Asil veya soylu, bazı kültürlerde toplumun ayrıcalıklı en üst katmanına mensup kişi. Bir toplumdaki diğer sınıfların çoğundan daha fazla kabul gören ayrıcalıklara ve daha yüksek sosyal statüye sahiptir ve üyeliği tipik olarak kalıtsaldır. Asallıkla bağlantılı ayrıcalıklar, soylu olmayanlara göre veya ona göre önemli avantajlar oluşturabilir veya büyük ölçüde onurlu olabilir (örneğin, öncelik) ve ülkeye ve döneme göre değişebilir. “Asalet yükümlülüğü” anlamına gelen “şaibeli” nostalik “Ortaçağ” sloganı, ayrıcalıkların, örneğin onurlu davranış, geleneksel hizmet ya da liderlik rolleri veya pozisyonları gibi çeşitli toplumsal sorumlulukları yerine getirme yükümlülüğünün ömür boyu süren yükümlülüklerini yerine getirdiğini açıklar. Ailesel veya akrabalık bağı.

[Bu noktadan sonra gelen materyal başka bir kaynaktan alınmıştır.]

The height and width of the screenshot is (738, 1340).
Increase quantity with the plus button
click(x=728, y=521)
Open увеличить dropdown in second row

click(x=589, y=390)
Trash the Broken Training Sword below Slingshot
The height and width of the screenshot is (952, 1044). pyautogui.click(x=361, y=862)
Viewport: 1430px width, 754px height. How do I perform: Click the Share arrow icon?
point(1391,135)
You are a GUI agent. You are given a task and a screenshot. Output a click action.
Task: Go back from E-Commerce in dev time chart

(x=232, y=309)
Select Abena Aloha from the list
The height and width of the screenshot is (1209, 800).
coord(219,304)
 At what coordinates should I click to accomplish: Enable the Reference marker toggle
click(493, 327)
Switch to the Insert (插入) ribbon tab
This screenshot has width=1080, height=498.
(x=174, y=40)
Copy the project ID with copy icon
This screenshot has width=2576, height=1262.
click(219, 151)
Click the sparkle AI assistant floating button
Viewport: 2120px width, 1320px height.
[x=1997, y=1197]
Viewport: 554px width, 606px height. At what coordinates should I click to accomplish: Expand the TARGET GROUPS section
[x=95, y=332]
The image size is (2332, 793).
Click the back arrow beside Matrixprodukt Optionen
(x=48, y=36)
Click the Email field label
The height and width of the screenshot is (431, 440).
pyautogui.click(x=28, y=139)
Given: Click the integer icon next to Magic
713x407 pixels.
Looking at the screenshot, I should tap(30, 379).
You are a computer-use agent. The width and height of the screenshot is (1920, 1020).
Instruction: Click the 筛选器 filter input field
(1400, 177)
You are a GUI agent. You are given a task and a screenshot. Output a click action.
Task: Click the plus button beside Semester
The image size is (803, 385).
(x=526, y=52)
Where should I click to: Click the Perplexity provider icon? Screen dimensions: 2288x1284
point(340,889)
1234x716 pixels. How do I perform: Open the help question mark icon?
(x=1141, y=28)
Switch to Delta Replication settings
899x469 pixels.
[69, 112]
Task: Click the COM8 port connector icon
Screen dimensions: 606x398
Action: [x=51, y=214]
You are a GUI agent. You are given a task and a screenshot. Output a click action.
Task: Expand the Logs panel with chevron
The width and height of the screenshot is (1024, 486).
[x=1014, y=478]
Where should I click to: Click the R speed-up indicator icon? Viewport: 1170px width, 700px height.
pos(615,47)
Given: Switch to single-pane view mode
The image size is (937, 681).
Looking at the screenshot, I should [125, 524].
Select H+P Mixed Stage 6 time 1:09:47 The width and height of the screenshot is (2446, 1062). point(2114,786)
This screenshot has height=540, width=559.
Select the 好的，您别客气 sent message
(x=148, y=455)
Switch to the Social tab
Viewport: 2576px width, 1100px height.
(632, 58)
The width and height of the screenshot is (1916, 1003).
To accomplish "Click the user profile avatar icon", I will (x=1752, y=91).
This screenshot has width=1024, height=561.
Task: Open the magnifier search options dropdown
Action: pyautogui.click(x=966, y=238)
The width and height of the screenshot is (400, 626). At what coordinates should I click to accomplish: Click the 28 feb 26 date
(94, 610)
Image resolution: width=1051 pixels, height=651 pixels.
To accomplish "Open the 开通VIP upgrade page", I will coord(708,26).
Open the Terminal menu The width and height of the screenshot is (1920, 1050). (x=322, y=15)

Soyluluğa ve onun ayrıcalıklarına üyelik tarihsel olarak bir hükümdar veya hükümet tarafından kabul edilmiş veya düzenlenmiş ve böylece bir milletin üst sınıfının diğer varlıklarından ayrılmıştır; zenginlik, yaşam tarzı veya bağlılık, üyeliğin göze çarpan işaretleri olabilir. Asal olan soylular yine de nadiren kapalı bir kast oluşturdu; Yeterli güç, zenginlik, askeri yetenek ya da kraliyet lehine iktisap elde etmek, değişken frekansa sahip olan halkların asalete yükselmesini sağlamıştır.
Asil sınıf içinde genellikle çeşitli dereceler vardır. Asaletin yasal olarak tanınması monarşilerde daha yaygındı, ancak Hollanda Cumhuriyeti (1581–1795), Cenova Cumhuriyeti (1005-1818), Venedik Cumhuriyeti (697-1797) ve bu tür rejimlerde de asalet mevcuttu. Eski İsviçre Konfederasyonu (1300-1798) ve bazı kalıtsal olmayan rejimlerin, örneğin Channel Islands, San Marino ve Avrupa’daki Vatikan’ın yasal sosyal yapısının bir parçası olarak kalmaktadır.